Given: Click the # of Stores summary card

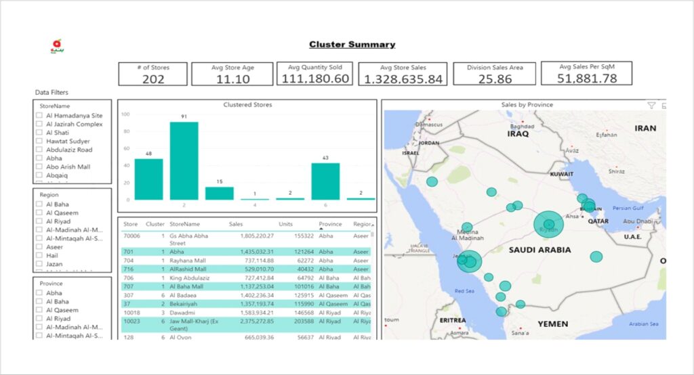Looking at the screenshot, I should click(152, 74).
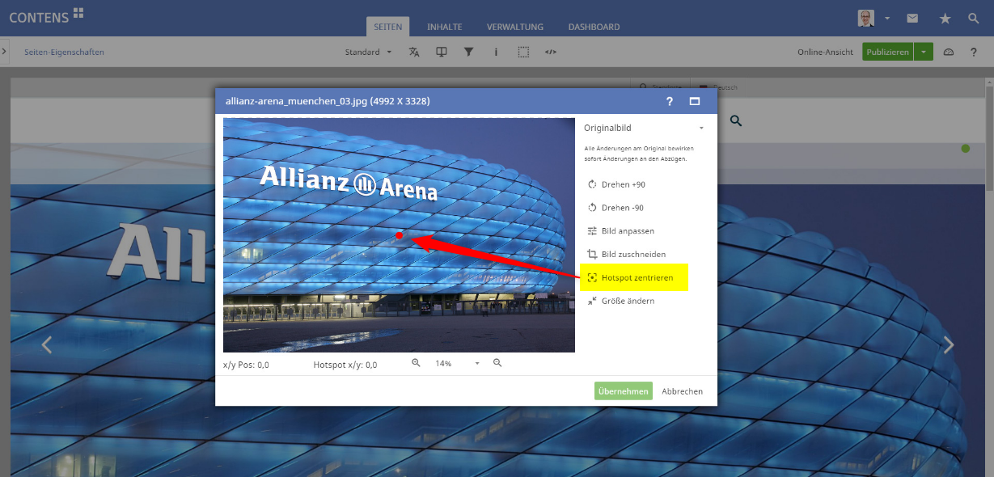Cancel the dialog with Abbrechen
Viewport: 994px width, 477px height.
(x=682, y=391)
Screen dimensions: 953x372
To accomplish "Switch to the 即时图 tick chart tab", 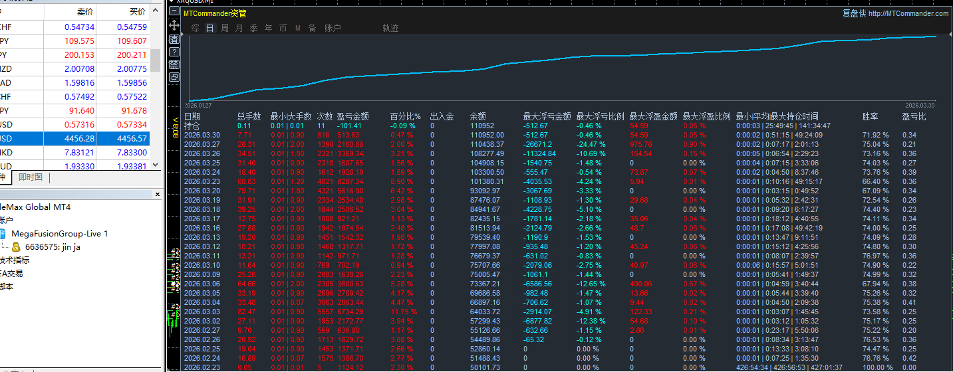I will (31, 177).
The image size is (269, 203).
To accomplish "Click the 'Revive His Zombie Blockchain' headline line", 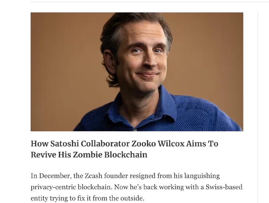I will click(x=89, y=155).
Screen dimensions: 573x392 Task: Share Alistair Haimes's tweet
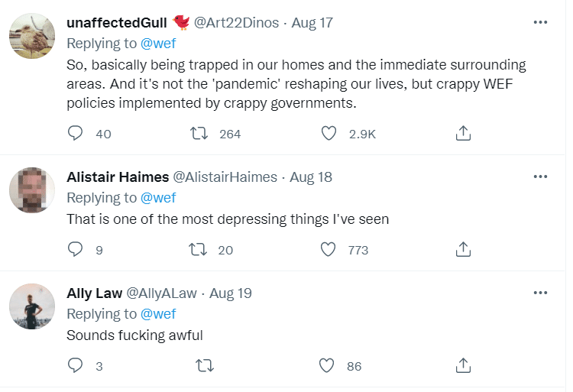tap(462, 250)
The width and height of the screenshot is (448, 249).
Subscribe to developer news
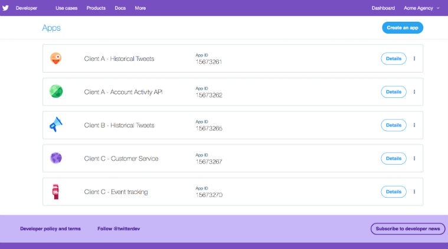(x=407, y=228)
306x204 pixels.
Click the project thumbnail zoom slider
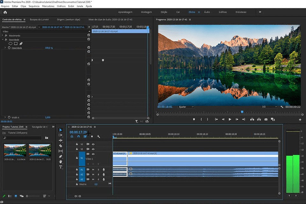pyautogui.click(x=27, y=196)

----------

Rewrite the rows as a JSON list of strings, one string per line and no blank lines. Begin at the line that contains "Screen dimensions: 573x392", continue through the last of the rows, and leave the pictures out.

* Right answer:
[
  "Screen dimensions: 573x392 Task: Share Alistair Haimes's tweet",
  "tap(462, 250)",
  "The width and height of the screenshot is (448, 249).",
  "Subscribe to developer news",
  "(x=407, y=228)",
  "306x204 pixels.",
  "Click the project thumbnail zoom slider",
  "pyautogui.click(x=27, y=196)"
]